I went to the Atomic Bomb Commemoration Hospital in Hiroshima a long time after the war. The map of the Hiroshima city was stuck in the hospital. The point that this map differed from the ordinary one was that small needles of red and yellow were stuck everywhere on the map. The countless small needles were stuck. A red needle was the person who passed away and a yellow one was the person who did a big injury. The closer to the center of the explosion, the more the number of needles. Inside the circle of a 1km radius where I was contaminated were almost only red needles. However, I was unhurt and saved inside there. The doctor of the hospital told me that I was a very rare case with probability of one to hundred. Data show that 96.5% of people died inside a 500m radius of the explosion and 83% died inside 1km.
In Hiroshima about a hundred and several tens of thousands lives were removed at the moment of atomic bombing. 65% of them were children, old persons, and women. After then, the people who suffered from illness caused by atomic-bomb radiation passed away one after another. But, why was I saved though I was in the place of only 1km from the center of the explosion? I did not have even a burn and did not suffer from illness caused by A-bomb radiation with which many people were troubled a long time after that.

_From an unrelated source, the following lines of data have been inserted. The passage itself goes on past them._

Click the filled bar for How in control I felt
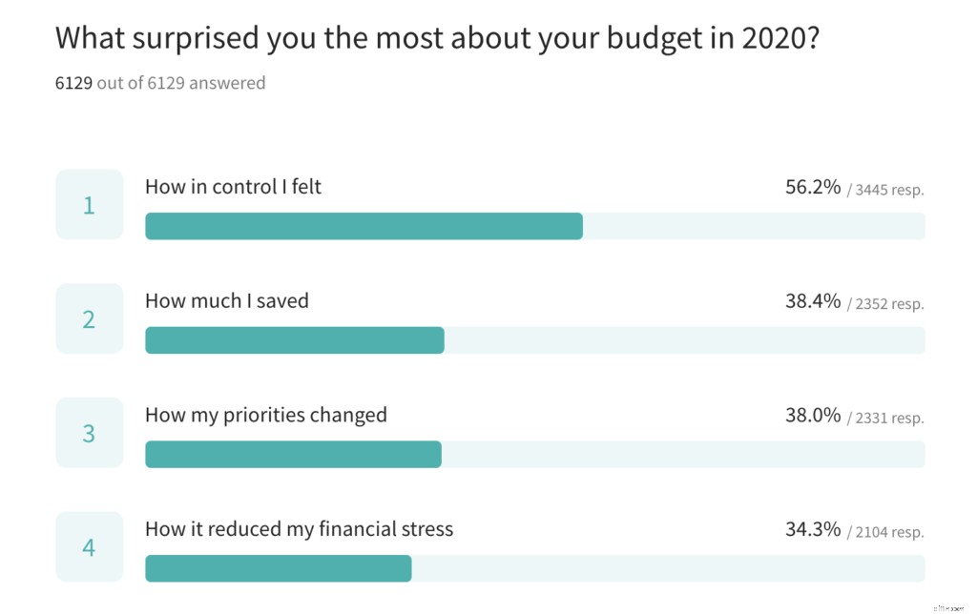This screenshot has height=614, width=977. pos(364,226)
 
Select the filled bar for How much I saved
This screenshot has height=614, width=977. pos(294,340)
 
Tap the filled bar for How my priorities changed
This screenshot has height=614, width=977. pos(293,455)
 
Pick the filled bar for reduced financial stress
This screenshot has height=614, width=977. pos(278,568)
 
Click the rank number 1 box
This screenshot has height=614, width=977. pos(90,205)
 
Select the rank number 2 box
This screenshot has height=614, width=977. pos(90,319)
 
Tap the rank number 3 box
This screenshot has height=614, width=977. pos(90,433)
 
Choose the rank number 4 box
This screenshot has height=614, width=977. pos(90,547)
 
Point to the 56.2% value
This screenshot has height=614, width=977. pos(813,187)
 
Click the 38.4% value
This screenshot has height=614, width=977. pos(813,301)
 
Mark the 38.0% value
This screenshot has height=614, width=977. pos(813,416)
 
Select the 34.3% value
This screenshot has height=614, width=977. pos(813,529)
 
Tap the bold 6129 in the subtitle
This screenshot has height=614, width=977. pos(73,83)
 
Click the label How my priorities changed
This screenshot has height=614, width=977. pos(266,415)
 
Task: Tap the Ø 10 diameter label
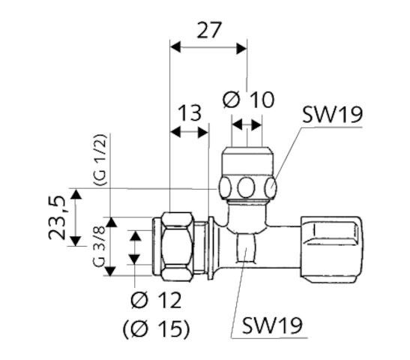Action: tap(249, 99)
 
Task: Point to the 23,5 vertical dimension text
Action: tap(61, 218)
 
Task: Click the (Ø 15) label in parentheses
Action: tap(155, 328)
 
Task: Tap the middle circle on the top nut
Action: tap(249, 186)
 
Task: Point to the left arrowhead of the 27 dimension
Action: tap(175, 48)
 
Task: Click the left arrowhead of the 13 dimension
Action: tap(175, 132)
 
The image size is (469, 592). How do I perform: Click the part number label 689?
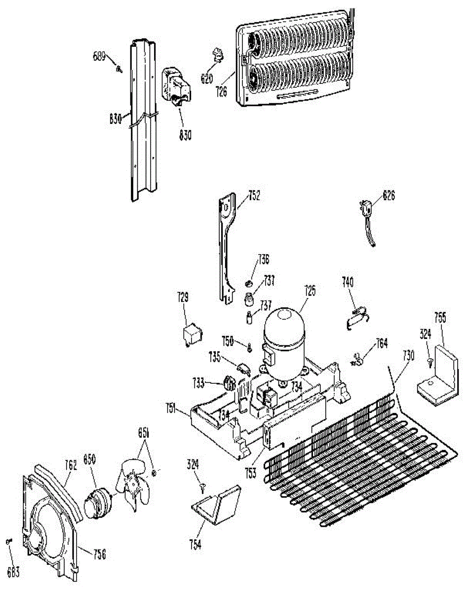99,56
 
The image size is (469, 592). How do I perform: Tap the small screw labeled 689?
118,70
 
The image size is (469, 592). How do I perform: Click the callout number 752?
254,196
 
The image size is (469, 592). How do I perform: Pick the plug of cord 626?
366,211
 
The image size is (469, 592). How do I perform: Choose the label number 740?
349,282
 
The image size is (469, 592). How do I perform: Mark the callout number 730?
408,354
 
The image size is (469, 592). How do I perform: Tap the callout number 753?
251,473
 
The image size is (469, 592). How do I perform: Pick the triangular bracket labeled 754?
217,504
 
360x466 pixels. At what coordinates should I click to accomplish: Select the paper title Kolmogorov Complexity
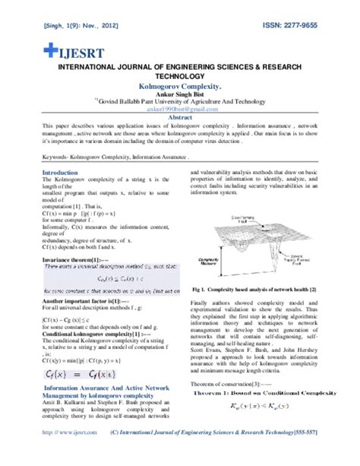coord(179,87)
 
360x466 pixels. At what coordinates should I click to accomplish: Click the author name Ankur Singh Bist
coord(179,95)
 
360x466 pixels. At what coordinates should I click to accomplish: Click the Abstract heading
coord(179,117)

I think that one of my luckiness was that I changed the direction on the way and escaped toward the south of the city. I did not necessarily think that the south was safe. I was interfered by the rubble which became like a mountain, and could not advance any more, and the direction of my escaping was changed. Black Rain (rain which was written in Mr. Masuji Ibuse's novel "Black Rain" and became well known) fell down to the city region of about 2/3 around the half of the north of the city after atomic bombing. Since this rain included very high-concentration radioactivity, most of people who were struck by the Black Rain were dead. In the south half where I escaped, the Black Rain did not fall down fortunately.
Another fortune was that I adhered to the surface of the wall of the building of the city office at the moment of dropping. The atomic bomb was exploded 570m above on the sky. I would be burnt in my whole body, and be blown and thrown away to somewhere by the direct heat rays, if I were not in the shade of the building. It was lucky that I was in the west side of the building with avoiding the strong sunshine from the morning. Probably I would have moved to the place where I would receive direct rays of light, if it were afternoon.